Equal principal minors of matrix plus rank-1 and inverse

Given an invertible real matrix $$A$$ and real column vectors $$b$$ and $$c$$.

For which $$A$$, $$b$$ and $$c$$ are all corresponding principal minors of $$B = A-bc^T$$ and $$A^{-1}$$ equal?

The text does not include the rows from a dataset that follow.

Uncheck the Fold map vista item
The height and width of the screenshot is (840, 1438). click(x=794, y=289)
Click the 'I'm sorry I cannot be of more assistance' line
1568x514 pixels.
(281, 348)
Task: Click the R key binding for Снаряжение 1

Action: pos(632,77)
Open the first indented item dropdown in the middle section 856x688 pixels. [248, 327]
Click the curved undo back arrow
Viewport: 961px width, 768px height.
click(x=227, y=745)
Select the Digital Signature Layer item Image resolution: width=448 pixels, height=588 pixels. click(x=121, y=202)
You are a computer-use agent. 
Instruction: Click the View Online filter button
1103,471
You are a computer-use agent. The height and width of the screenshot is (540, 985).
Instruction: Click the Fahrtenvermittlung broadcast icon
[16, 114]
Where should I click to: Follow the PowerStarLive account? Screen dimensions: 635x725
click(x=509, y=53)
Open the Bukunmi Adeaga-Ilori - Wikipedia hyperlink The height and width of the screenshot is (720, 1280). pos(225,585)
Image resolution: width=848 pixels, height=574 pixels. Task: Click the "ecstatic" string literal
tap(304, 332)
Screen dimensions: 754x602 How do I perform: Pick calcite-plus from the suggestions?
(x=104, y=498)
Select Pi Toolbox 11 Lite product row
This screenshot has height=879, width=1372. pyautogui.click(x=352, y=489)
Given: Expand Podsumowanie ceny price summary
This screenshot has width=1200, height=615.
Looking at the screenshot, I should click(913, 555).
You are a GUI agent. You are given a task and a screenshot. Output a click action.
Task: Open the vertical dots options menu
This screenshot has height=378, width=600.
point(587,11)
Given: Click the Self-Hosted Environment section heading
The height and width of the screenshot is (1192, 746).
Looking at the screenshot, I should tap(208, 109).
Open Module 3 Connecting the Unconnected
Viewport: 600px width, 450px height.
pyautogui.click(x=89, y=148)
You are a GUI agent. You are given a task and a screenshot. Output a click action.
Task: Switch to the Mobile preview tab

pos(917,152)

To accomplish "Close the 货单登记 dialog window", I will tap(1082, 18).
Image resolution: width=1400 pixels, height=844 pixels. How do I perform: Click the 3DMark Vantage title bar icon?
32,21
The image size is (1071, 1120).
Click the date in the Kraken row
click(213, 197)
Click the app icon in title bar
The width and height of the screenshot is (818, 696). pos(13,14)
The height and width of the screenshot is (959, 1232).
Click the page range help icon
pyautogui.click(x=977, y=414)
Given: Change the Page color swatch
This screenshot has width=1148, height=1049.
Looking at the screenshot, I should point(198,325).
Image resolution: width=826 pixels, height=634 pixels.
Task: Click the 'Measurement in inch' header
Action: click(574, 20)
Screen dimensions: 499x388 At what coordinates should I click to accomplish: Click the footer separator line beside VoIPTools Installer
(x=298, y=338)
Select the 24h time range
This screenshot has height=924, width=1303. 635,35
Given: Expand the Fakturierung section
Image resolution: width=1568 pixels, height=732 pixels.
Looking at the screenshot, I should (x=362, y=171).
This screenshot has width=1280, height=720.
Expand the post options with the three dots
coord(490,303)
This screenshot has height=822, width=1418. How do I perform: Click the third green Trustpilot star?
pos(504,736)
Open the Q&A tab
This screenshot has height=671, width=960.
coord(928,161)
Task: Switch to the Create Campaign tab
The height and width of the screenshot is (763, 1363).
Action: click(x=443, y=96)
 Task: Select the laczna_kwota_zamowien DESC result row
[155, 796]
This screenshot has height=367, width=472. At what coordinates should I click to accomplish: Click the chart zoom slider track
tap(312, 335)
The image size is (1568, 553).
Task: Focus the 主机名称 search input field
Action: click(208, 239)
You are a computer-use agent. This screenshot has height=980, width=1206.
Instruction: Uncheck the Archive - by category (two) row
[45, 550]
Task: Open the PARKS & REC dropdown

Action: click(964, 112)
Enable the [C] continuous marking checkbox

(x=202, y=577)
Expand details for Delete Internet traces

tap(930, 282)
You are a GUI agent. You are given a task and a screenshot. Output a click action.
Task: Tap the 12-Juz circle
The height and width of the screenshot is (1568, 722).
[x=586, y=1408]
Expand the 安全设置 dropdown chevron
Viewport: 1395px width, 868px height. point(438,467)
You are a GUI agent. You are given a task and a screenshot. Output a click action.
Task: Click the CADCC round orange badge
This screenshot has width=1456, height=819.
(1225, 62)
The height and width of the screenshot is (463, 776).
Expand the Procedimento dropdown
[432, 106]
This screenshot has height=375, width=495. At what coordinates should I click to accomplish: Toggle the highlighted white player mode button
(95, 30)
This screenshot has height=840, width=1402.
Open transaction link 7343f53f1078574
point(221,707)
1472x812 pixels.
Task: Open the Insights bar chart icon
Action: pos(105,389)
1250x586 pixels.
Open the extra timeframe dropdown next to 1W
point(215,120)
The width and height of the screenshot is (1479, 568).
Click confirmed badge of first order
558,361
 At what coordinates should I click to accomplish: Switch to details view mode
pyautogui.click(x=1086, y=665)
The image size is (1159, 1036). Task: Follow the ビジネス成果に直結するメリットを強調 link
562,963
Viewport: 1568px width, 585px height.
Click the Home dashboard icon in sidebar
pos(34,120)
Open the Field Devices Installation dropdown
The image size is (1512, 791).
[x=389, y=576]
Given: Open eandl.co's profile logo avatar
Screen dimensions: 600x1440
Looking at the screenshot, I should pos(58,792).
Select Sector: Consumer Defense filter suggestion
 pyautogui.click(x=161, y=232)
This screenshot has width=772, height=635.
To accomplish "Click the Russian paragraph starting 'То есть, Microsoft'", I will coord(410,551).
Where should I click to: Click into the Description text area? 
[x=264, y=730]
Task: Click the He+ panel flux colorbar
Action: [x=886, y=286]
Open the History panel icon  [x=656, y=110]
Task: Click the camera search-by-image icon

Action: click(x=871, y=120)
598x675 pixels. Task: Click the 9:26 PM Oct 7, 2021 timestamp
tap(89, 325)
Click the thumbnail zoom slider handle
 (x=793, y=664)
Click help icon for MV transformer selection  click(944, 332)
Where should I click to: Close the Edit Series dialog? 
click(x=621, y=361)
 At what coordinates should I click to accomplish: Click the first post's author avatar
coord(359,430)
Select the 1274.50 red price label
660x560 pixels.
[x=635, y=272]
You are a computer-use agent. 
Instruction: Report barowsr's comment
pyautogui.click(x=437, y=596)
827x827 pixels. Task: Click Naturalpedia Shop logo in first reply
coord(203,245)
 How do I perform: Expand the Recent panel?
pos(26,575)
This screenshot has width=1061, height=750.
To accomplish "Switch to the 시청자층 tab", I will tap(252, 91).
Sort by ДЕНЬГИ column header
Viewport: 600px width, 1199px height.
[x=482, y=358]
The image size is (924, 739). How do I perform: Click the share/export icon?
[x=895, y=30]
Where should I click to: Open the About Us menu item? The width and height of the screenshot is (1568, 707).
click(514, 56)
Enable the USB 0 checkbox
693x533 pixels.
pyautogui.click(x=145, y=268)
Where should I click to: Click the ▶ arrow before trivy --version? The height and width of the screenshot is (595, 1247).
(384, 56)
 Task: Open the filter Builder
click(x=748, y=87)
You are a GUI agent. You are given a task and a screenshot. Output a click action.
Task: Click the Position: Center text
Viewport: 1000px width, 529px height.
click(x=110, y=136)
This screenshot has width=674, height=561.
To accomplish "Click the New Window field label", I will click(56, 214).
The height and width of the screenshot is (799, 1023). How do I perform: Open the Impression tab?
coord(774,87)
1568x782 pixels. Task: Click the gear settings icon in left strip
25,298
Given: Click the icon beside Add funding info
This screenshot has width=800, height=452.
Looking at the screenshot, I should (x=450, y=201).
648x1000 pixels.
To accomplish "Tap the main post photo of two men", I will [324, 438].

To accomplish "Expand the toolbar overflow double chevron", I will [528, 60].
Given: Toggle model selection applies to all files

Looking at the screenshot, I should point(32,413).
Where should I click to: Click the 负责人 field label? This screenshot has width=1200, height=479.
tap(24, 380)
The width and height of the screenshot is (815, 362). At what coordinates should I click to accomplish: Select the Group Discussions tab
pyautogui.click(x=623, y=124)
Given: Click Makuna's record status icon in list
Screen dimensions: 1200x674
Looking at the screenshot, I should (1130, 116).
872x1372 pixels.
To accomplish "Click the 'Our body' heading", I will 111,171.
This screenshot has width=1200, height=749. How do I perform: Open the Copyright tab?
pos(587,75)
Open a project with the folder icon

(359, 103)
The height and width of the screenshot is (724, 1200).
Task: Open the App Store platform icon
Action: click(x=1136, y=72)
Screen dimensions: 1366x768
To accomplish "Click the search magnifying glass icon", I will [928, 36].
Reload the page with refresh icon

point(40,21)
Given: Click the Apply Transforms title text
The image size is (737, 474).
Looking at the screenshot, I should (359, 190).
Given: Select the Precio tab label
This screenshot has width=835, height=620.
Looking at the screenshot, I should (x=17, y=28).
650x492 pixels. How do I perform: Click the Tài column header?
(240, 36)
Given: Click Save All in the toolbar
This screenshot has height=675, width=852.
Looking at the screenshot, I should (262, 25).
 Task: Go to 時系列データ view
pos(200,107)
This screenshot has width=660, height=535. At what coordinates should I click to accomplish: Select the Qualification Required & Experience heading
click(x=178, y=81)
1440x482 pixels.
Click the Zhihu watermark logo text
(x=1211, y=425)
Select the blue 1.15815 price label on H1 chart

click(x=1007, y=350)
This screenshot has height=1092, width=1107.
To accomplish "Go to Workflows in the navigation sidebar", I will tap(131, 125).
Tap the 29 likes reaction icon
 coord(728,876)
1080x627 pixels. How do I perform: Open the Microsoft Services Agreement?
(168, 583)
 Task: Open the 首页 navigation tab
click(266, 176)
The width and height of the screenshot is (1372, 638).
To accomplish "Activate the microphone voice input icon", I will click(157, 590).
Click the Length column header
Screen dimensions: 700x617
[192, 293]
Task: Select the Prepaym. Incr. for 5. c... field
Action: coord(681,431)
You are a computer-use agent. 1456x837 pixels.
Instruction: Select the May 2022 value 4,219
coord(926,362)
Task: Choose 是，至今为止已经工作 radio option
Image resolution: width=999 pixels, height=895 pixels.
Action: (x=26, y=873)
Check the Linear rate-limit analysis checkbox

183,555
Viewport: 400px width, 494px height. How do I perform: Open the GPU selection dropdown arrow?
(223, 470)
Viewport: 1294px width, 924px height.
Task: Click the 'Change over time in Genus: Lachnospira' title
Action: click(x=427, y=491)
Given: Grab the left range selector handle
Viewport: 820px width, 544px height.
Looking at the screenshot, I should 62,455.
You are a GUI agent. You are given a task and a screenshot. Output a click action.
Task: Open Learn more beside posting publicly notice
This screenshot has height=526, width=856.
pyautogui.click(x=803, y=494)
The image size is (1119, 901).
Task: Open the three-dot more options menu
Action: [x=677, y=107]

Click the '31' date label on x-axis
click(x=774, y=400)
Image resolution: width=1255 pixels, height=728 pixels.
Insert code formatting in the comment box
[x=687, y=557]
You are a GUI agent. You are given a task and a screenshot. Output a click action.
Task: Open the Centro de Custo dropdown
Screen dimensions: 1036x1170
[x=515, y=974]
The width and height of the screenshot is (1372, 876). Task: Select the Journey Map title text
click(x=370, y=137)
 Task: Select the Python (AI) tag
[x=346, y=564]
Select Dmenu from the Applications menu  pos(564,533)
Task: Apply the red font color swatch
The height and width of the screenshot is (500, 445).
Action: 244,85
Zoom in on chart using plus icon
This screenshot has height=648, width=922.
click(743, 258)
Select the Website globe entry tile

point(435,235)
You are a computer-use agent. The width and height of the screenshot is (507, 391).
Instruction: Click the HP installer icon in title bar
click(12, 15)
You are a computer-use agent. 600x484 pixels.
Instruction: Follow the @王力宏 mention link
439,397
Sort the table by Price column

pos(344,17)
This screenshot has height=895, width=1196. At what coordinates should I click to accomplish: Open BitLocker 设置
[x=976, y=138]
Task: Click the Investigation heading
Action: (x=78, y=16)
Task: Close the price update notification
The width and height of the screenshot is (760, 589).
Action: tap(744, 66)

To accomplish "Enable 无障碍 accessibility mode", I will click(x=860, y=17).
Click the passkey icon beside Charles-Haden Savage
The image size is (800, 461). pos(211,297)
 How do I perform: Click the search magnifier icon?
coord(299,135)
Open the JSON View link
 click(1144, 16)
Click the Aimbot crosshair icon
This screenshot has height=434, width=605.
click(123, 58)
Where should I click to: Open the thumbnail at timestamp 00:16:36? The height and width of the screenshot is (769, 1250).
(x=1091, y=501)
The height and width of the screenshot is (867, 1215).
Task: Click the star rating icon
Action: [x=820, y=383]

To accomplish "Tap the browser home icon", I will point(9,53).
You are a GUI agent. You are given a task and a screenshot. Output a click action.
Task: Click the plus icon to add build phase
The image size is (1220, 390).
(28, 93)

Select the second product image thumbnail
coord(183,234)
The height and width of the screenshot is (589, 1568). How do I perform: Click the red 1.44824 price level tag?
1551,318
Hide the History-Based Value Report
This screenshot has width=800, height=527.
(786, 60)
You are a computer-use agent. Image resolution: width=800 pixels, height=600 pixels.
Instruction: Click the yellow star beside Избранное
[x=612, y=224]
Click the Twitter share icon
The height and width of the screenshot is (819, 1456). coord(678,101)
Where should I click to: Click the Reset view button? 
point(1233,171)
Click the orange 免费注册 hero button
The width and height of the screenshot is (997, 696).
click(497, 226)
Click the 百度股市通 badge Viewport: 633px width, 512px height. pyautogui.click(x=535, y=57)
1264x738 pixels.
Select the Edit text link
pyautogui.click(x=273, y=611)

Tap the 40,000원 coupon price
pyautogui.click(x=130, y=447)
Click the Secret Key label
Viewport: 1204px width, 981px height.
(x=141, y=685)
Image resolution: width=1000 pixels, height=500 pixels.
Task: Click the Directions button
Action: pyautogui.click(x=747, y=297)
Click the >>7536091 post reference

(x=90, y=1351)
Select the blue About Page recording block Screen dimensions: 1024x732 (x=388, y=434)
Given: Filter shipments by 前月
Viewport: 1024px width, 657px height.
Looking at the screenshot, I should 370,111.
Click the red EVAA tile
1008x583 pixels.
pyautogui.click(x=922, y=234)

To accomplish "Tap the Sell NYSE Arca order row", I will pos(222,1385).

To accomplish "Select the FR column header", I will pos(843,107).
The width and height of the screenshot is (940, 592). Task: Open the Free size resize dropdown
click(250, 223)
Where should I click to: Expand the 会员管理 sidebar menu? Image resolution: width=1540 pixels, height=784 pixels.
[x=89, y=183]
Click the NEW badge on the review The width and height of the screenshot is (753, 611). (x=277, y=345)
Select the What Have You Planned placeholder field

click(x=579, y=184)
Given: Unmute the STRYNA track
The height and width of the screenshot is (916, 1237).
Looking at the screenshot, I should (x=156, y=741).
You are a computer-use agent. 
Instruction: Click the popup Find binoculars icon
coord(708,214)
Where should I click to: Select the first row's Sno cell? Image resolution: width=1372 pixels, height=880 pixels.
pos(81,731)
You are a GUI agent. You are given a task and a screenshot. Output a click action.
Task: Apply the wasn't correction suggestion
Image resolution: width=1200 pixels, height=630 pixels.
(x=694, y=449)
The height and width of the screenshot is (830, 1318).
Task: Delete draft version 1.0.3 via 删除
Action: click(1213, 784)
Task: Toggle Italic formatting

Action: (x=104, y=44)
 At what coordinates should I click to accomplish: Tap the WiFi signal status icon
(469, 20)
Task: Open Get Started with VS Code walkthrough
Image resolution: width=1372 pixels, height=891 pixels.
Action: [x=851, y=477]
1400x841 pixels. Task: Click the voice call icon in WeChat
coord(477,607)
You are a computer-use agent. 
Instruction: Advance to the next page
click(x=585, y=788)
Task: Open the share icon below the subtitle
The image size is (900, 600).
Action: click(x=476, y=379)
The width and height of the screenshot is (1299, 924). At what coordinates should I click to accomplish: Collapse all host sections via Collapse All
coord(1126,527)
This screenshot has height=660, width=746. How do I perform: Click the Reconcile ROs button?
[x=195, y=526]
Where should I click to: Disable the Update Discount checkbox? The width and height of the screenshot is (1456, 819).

According to a result by Loewy, this is true if $$B$$ and $$A^{-1}$$ are diagonally similar with transpose (plus some extra conditions). We can assume that both $$A$$ and $$A^{-1}$$ are adjacency matrices of fully connected graphs, i.e., all entries are non-zero.

My main interests are:

1. For which matrices $$A$$ is the problem solvable?
2. Given a matrix $$A$$, how obtain $$b$$ and $$c$$ ?
3. As a general characterization of $$A$$ might be difficult, I am particularly interested in a solution of the form $$A = O G$$, with diagonal matrix $$G \neq I$$ and orthogonal $$O$$. Can you think of a class of matrices $$O$$ which simplifies this problem?

Motivation: The problem arises in control theory, where transfer function from a state-space formulation is:

$$H(z) = \frac{\det(A) \det(D(z) - (A - bc^T))}{\det(D(z) - A)},$$ where $$D(z) = diag([z^{m_1},\dots,z^{m_n}])$$ for integer $$m_i$$. The goal is now to choose $$A$$, $$b$$ and $$c$$ such that $$|H(z)|=1$$ for all $$z$$. This is true if the numerator and denominator of $$H(z)$$ are "flipped", i.e.,

$$flip(\det(D(z) - A)) = \det(A) \det(D(z) - A^{-1}).$$

Thus, for any $$m_i$$, we need: $$\det(D(z) - A^{-1}) = \det(D(z) - (A - bc^T)),$$ which is true if all principal minors of $$B$$ and $$A^{-1}$$ are equivalent.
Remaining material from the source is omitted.